I am currently working on a small games which takes palce in a semi-urbanized setting, here's a few reference photos to give you a feel for the kind of environment:
http://koobazaur.com...pics/city01.jpg
http://koobazaur.com...cityscape04.jpg
http://koobazaur.com...tystreets05.jpg
http://koobazaur.com...tystreets08.jpg

Of course, the first thing that daunted at me is the sheer amount of house meshes I will need, the amount of effort in making them and, worse, the eventual sense of "repetition" as you walk down the streets. And so, I thought - why not generate the cities using tiles? Most of the existing 3D tile engines I've seen (which there aren't many of) use a really big tile. NWN and Dungeon Siege both define a tile as an entire house or a structure. But I wanted a finer detail than that; houses, themselves, made of different tiles, arranged according to a tile-based, "floor plan." A throwback to old iosmetric games, but in full 3D!

Pros:
- Easy and fast to create world
- Randomization and proceduarl generation
- Easy fading away / hiding "upper floors" to not obstruct player's view
- Easy to partition world into "inside" and "outside" tiles with "transition" tiles like doors or windows
- Low memory footprint of the layouts, meaning potentially huge world, or even single-thread loadless streaming that takes less than a frame!

Cons:
- Purely procedural generation is too random (looks unrealistic!) - needs a lot of restrictions
- "Blocky" design with everything orthogonal to each other. Diagonal tiles are not enough to break this monotony.
- Making more complex patterns require specialized tiles, and sometimes a series of specialized tiles next to each other - cumbersome
- Poor handling of gradual vertical differences (want to build a house on an incline? forget about it!)

Regardless, I went to coding. Here is what my current test-implementation looks like, with randomized tiles:
http://koobazaur.com...e_tile_test.jpg

Now, while I was at a point where I desperately needed to create more tiles for more variety, I started to doubt the viability of the tile engine, mainly due to technical issues. Consider that the typical, 4-story house I tested with has dimensions of 4x3x4, meaning it's made of 3*4*3 = 36 tiles, plus a roof. Rounding it up for extra details, a single house could be made of ~= 40 tiles = 40 meshes. Multiply that by a few tens of houses, and rendering all that is no small feat! A scene such as this:

http://koobazaur.com..._tile_test2.jpg

Was enough to drop my framerate to 20fps, and that's without any other objects to render, and no real physics, AI or even game logic. I've spent the past few days experimenting, researching (what little there was) and realized that a 3D tile engine would neccessarily suffer from the following technical issues:

No LODing
- Can't "LOD away" tiles, if you see 40, you have to render 40
- LODing individual tiles not beneficial since they are usually already fairly low poly
Low poly tiles
- With so many tiles to draw, the only viable techniques are Instancing or Dynamic Batching
Low rez textures
- With so many tiles, you end up with a lot of texture and shader switches;
Instance data building overhead and poor culling performance
- If you see 30 houses, that is 30*40 = 1200 instances which all need their own instance data (instead of just 30 with single mesh)!

= Information provided =

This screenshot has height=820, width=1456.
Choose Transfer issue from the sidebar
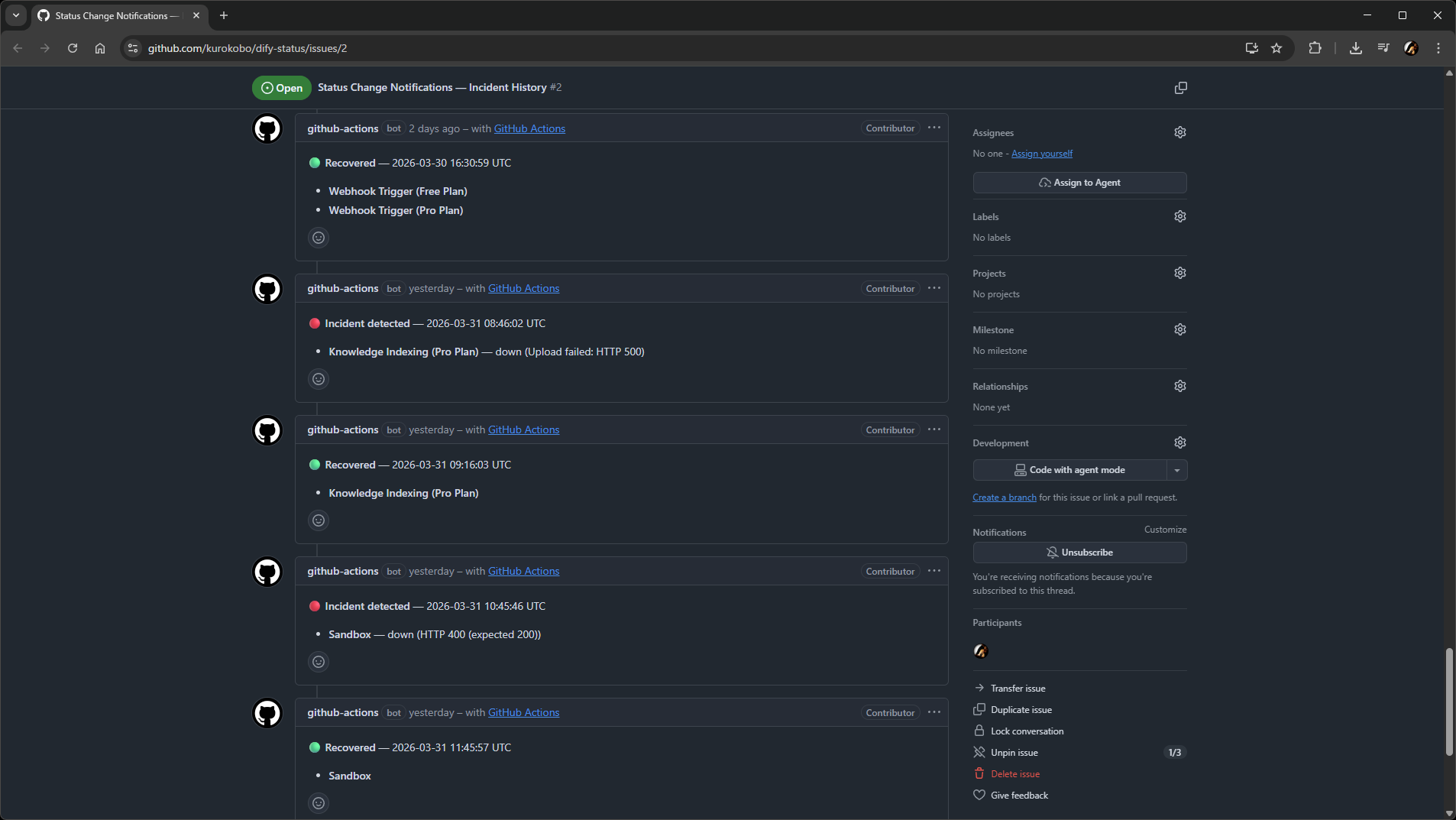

= Tasks to complete =
**a.** List the headings the tile engine post gives for the technical issues a 3D tile engine would suffer from.
**b.** According to the tile engine post, what framerate did the test scene drop to?
**c.** Copy out the tile engine post from "Was enough to" up to and including "with single mesh)!".
The lines have nothing to do with the tile engine post.

= The replies =
**a.**
- No LODing
- Low poly tiles
- Low rez textures
- Instance data building overhead and poor culling performance

**b.** 20fps.

**c.**
Was enough to drop my framerate to 20fps, and that's without any other objects to render, and no real physics, AI or even game logic. I've spent the past few days experimenting, researching (what little there was) and realized that a 3D tile engine would neccessarily suffer from the following technical issues:

No LODing
- Can't "LOD away" tiles, if you see 40, you have to render 40
- LODing individual tiles not beneficial since they are usually already fairly low poly
Low poly tiles
- With so many tiles to draw, the only viable techniques are Instancing or Dynamic Batching
Low rez textures
- With so many tiles, you end up with a lot of texture and shader switches;
Instance data building overhead and poor culling performance
- If you see 30 houses, that is 30*40 = 1200 instances which all need their own instance data (instead of just 30 with single mesh)!